**TASK REQUIREMENTS**
Copy each of the rows below word for word, leaving out the pictures.

**DATASET RECORDS**
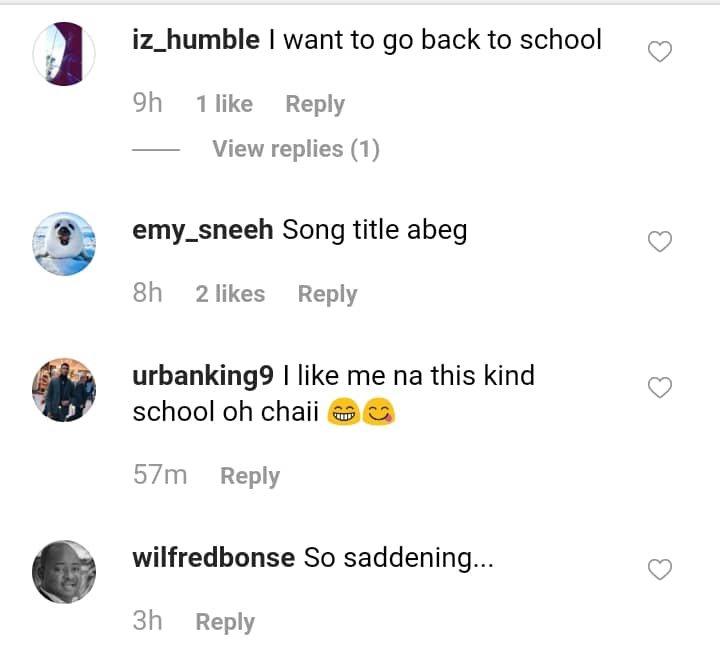This screenshot has height=652, width=720.
Task: Click the 57m timestamp on urbanking9's comment
Action: (x=160, y=476)
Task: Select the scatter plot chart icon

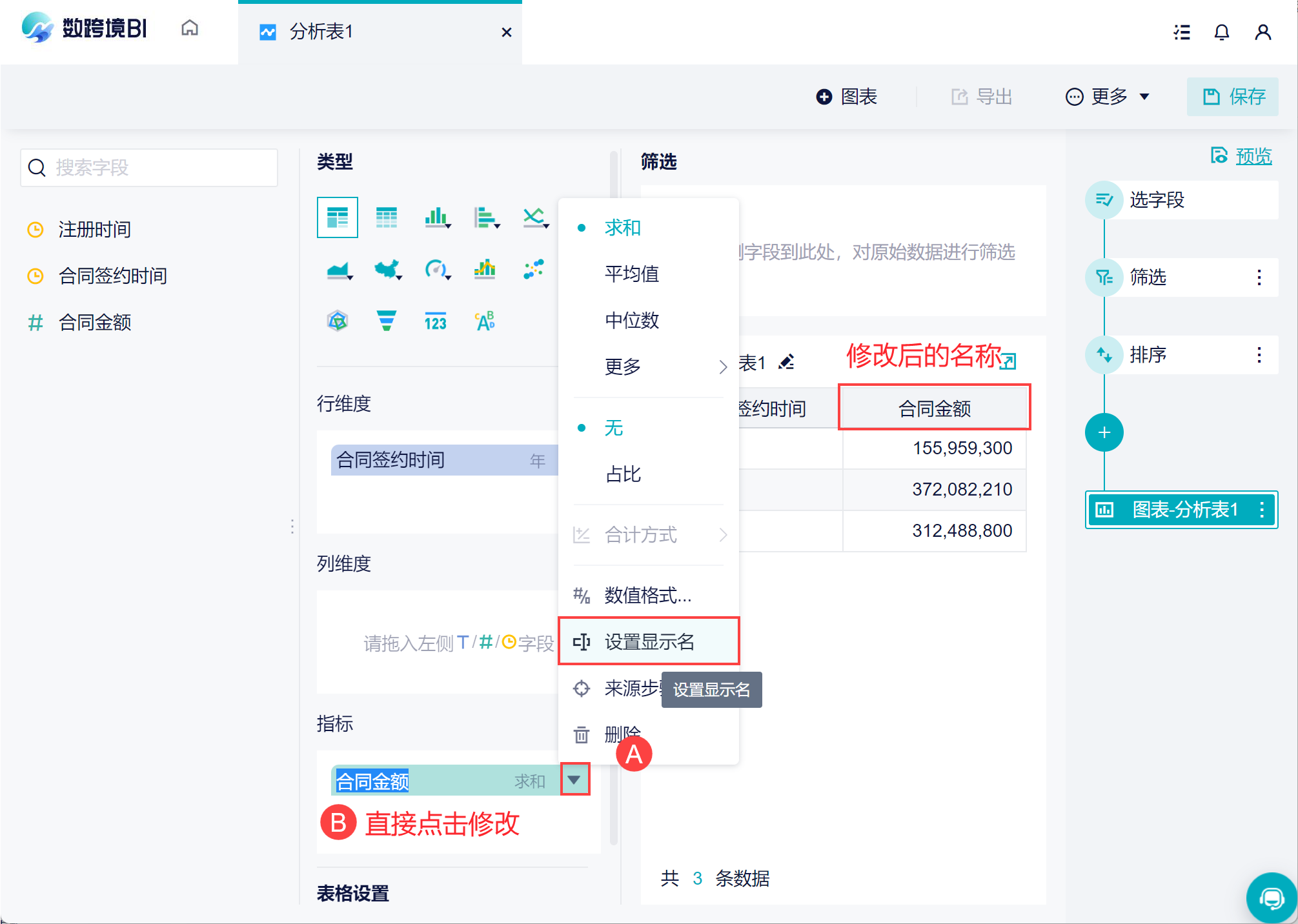Action: [x=534, y=269]
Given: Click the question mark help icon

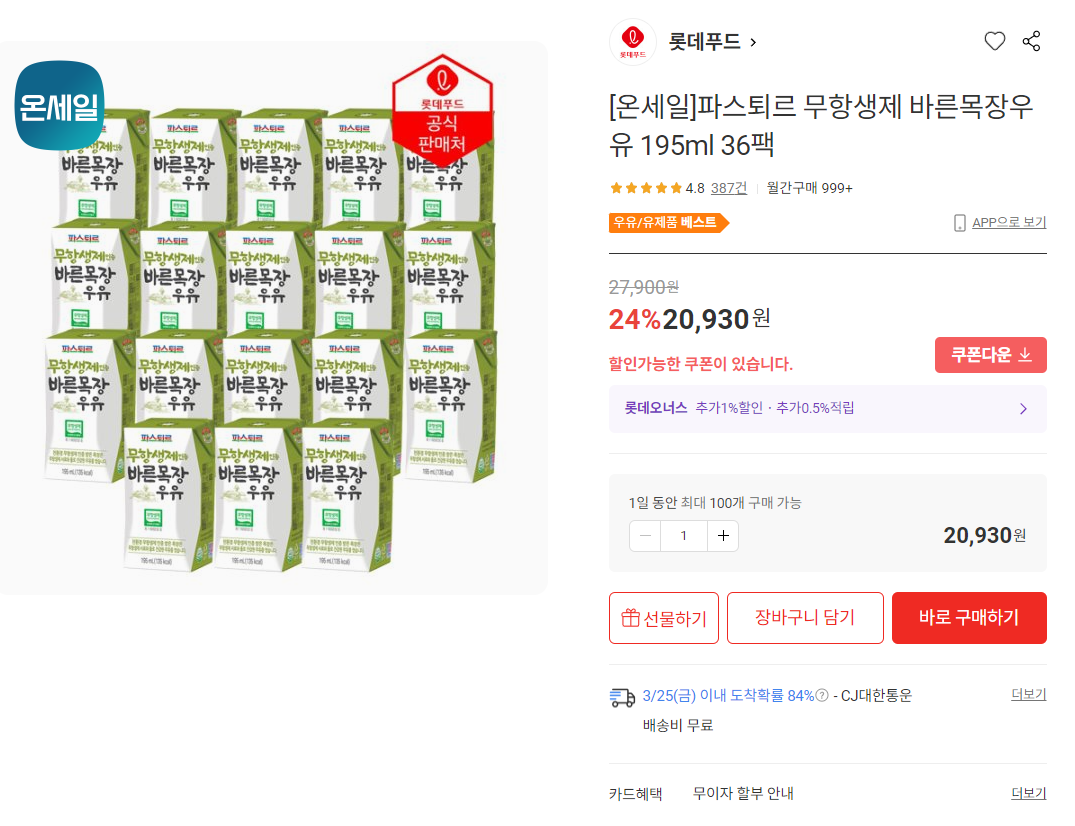Looking at the screenshot, I should click(822, 696).
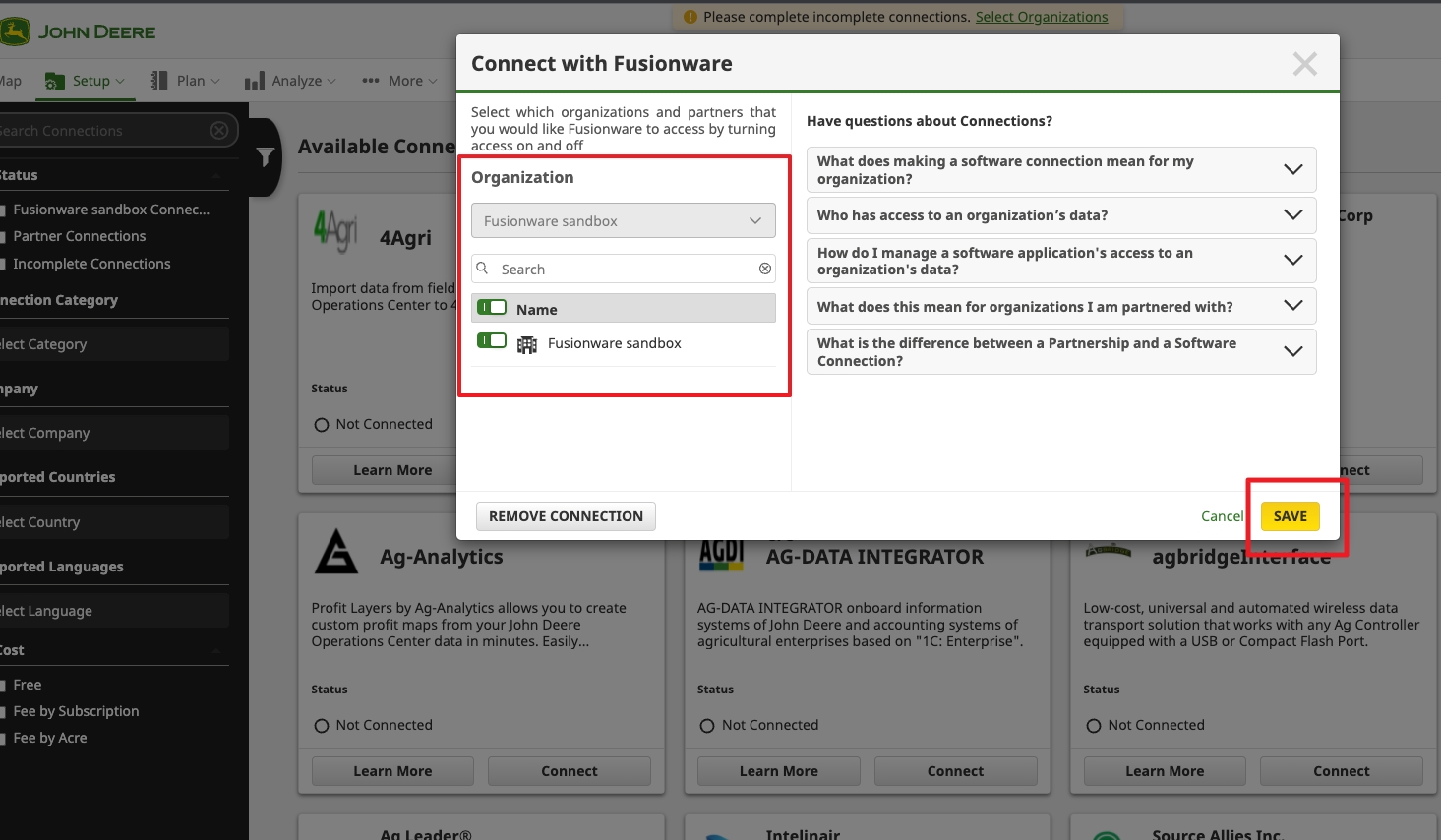The width and height of the screenshot is (1441, 840).
Task: Close the Connect with Fusionware dialog
Action: pos(1304,64)
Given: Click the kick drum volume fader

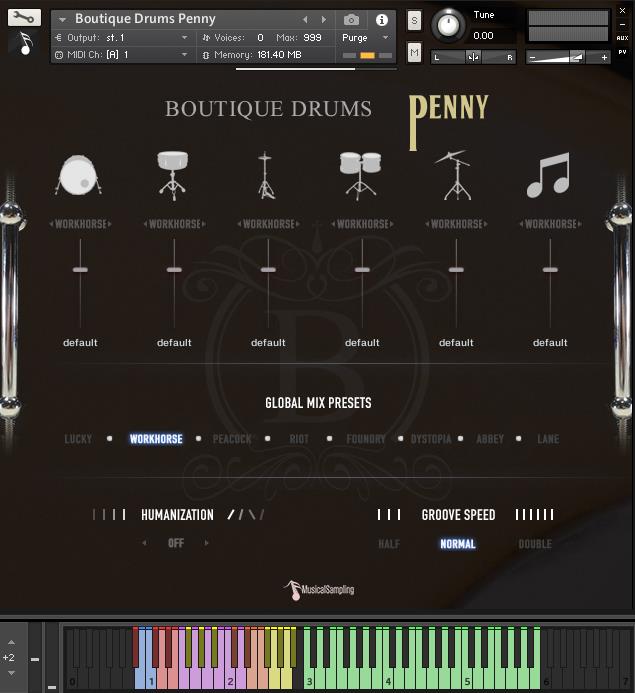Looking at the screenshot, I should [x=80, y=270].
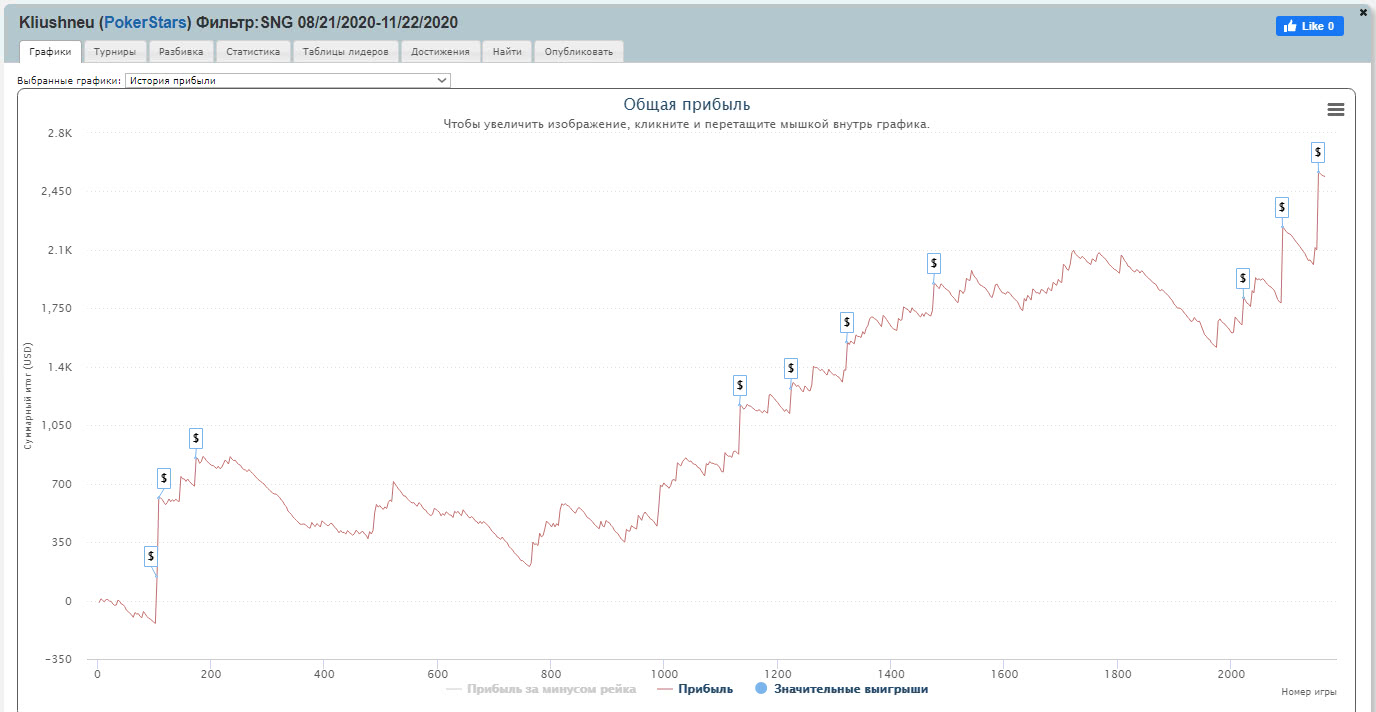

**WRITTEN SOLUTION**
This screenshot has height=652, width=720.
Task: Click the 57m timestamp on urbanking9's comment
Action: (x=160, y=476)
Task: Select the scatter plot chart icon

Action: [x=534, y=269]
Given: Click the question mark help icon

Looking at the screenshot, I should click(822, 696).
The width and height of the screenshot is (1441, 840).
Task: Close the Connect with Fusionware dialog
Action: pos(1304,64)
Given: Click the kick drum volume fader

Looking at the screenshot, I should [x=80, y=270].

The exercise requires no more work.